Significant variation across states and therapeutic areas continue to exist after shifting to managed-care Medicaid
The shift of Medicaid patients from fee-for-service to managed Medicaid during 2011 resulted in a massive shift of prescriptions nationally. Nearly half of all Medicaid prescriptions are now filled by managed Medicaid, according to a recent study released by the IMS Institute for Healthcare Informatics.
The number of monthly prescriptions dispensed through such managed care plans increased from 4.9 million in September 2011 to 12.5 million in June 2012. With many states playing a bigger role through Medicaid expansion, the trend will likely continue.
The IMS Institute studied prescription drug utilization in four states that have moved a substantial number of Medicaid beneficiaries to managed care. The study analyzed the impact of care on managed Medicaid beneficiaries in Kentucky, New Jersey, New York, and Ohio since 2011 in three therapeutic areas: antipsychotics, diabetes agents, and respiratory medications.

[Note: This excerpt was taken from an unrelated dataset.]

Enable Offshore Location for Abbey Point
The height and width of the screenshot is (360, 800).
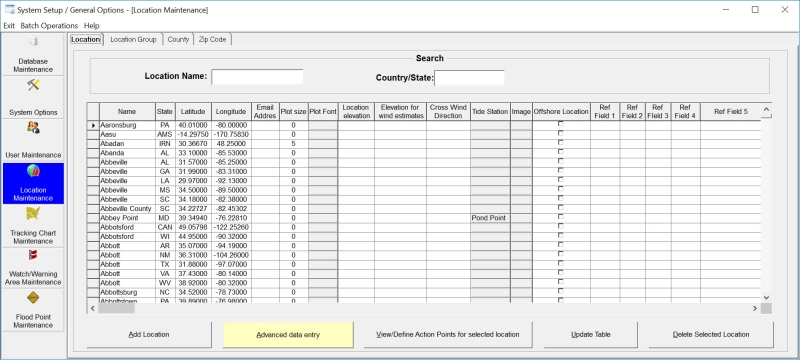tap(561, 217)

“We compared prescription drug use for the cohort of patients for nine to 12 months before moving into a managed Medicare plan and then nine to 12 months after the change to managed Medicaid. We also took a look at a cohort of patients who were in a fee-for-service model and remained there,” says Murray Aitken, executive director, IMS Institute for Healthcare Informatics. “While it is still early days, our research reveals some important signs of impact.”
All four states analyzed in the study demonstrated a greater use of antipsychotic generic drugs when available for managed Medicaid beneficiaries compared with fee-for-service Medicaid patients, Aitken says.

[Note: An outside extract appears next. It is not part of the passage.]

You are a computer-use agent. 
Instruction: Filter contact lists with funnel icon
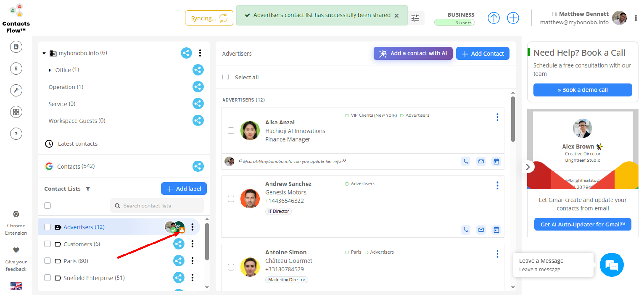[x=88, y=189]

“The generic utilization rates for managed Medicaid patients taking antipsychotics were between 3% and 14% higher than for fee-for-service patients in each state after the policy shifts,” he says. “Patients in managed Medicaid plans in Kentucky and New Jersey were more likely to be using generic antipsychotic medicines compared to those in fee-for-service plans.”
During the study period, both Zyprexa and Seroquel lost patent exclusivity and generics became available. In the post-policy shift period, more than 55% of managed Medicaid beneficiaries in Kentucky were using antipsychotic generics. In Ohio, the percentage was about 47%, in New Jersey, it was about 48%, and in New York, it was 51%.
“There is still variation in terms of the extent to which generics are used. In addition, there is also a variation in terms of managed Medicaid plans versus fee-for-service plans,” Aitken says.
The IMS study also showed the impact upon care of diabetes patients moved to managed Medicaid plans.
In New York, more diabetes patients received diabetes drugs, with an increase in the average number of prescriptions in the post-policy shift period of 5%, and a change from an annualized average of 11.2 scripts per patient to 11.8 scripts per patient. In the fee-for-service cohort, the average number of diabetes medications remained stable at about 12 scripts before and after policy changes.
“Aggressive management of diabetes is understood by the managed Medicaid plans to be an important way to manage the overall costs. With the prescription drug benefits being carved in now, there is a greater incentive for the plans to be optimizing the treatment overall for the patient,” Aitken says. “We also saw a greater use of metformin and the lower-cost drugs for the treatment of diabetes.”
Patients in Kentucky with respiratory disorders who were switched to managed Medicaid had an increased utilization rate of 5% compared to only a 3% increase for the patients who remained in fee-for-service Medicaid during the study. In New Jersey and Ohio, managed care patients used 1% more prescriptions per patient in each state. All managed Medicaid programs showed an increase in scripts per patient per month.
“It would be interesting to talk to state Medicaid directors in these different states to compare notes on what is going on,” Aitken says. “We also see absolute levels of some of these drugs. When you see significant variations, it would be difficult to conclude that everyone is optimized.”
Fee-for-service patients in Kentucky, Ohio, and New Jersey used approximately 26% to 27% more respiratory prescriptions per patient than managed care patients did, both before and after the policy shift.
This was consistent with the policy that more severely ill patients remain on fee-for-service payment models.
Significant variation across states and therapeutic areas continue to exist after shifting to managed-care Medicaid, the study noted. Further analyses are warranted to determine the impact on health outcomes and the overall costs associated with Medicaid programs. Each year states will need to assess the impact of these programs on the health of the population.
Edith A. Rosato, RPh, IOM, CEO of the Academy of Managed Care Pharmacy said in a press statement that the academy was encouraged by the positive results of the study on patients who received care through managed Medicaid programs.
“Given the variability in state programs, managed Medicaid plans will need to be continually evaluated,” Rosato said. “Initial findings suggest that patients could be better managed in these programs, particularly when the drug benefit is carved into a state’s managed care plan rather than maintained in a fee-for-service program.”
The report was presented April 4 during the Academy of Managed Care Pharmacy Annual Meeting in San Diego.